El teléfono sonó y era la voz de mi papá.
Hablaba con ese tono cuidadoso, como tratando de tranquilizarme.
Me preguntó:
—Aurorita, ¿qué estás haciendo? ¿Estás con Mateo otra vez?
No sé por qué, pero al escucharle ese tono tan fingido y justo mencionar a Mateo, algo dentro de mí se encogió.
Pregunté con seriedad:
—¿Para qué me llamas?
—Es que, Aurorita, estuve metido en un proyecto con alguien, pero salió mal y perdí... —dijo, con la voz cargada de preocupación.
Respondí, molesta:
—¿Y ahora quieres que te preste dinero?
—Ay, Aurorita, ¿qué forma de hablar es esa? ¿Por qué siempre me tratas así?
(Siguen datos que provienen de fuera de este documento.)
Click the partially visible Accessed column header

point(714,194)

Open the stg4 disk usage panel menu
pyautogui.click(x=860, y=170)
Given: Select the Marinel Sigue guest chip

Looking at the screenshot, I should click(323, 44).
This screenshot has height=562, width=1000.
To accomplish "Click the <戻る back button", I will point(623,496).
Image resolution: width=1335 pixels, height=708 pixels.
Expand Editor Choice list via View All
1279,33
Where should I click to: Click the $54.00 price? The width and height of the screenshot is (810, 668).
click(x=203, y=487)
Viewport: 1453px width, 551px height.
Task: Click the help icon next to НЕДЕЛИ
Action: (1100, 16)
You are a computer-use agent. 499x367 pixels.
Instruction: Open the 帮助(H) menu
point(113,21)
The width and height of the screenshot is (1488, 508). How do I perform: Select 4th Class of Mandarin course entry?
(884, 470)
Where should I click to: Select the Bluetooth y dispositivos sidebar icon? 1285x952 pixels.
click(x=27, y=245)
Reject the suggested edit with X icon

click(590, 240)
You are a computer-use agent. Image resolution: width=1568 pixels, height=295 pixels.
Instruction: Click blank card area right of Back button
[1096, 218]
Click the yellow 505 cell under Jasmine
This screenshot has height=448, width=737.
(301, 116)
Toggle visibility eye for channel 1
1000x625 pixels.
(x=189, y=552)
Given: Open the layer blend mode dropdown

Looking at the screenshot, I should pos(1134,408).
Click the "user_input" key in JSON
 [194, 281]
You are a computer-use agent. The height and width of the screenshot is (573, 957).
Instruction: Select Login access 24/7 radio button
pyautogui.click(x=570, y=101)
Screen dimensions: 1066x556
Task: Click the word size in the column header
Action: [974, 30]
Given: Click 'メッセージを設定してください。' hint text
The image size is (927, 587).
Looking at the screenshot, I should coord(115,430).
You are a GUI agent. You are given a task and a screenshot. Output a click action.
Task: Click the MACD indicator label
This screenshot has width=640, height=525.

Solo perdí unos millones, es plata que me prestaron, y ahora tengo que devolverla. ¿No podrías pedirle a Mateo...?
—¡Ni se te ocurra!
No aguanté más. Estallé, gritando con todo lo que tenía guardado:
—¿Por qué siempre haces lo mismo? Siempre metido en apuestas o negocios sin sentido. ¿No puedes estar tranquilo si no estás perdiendo plata?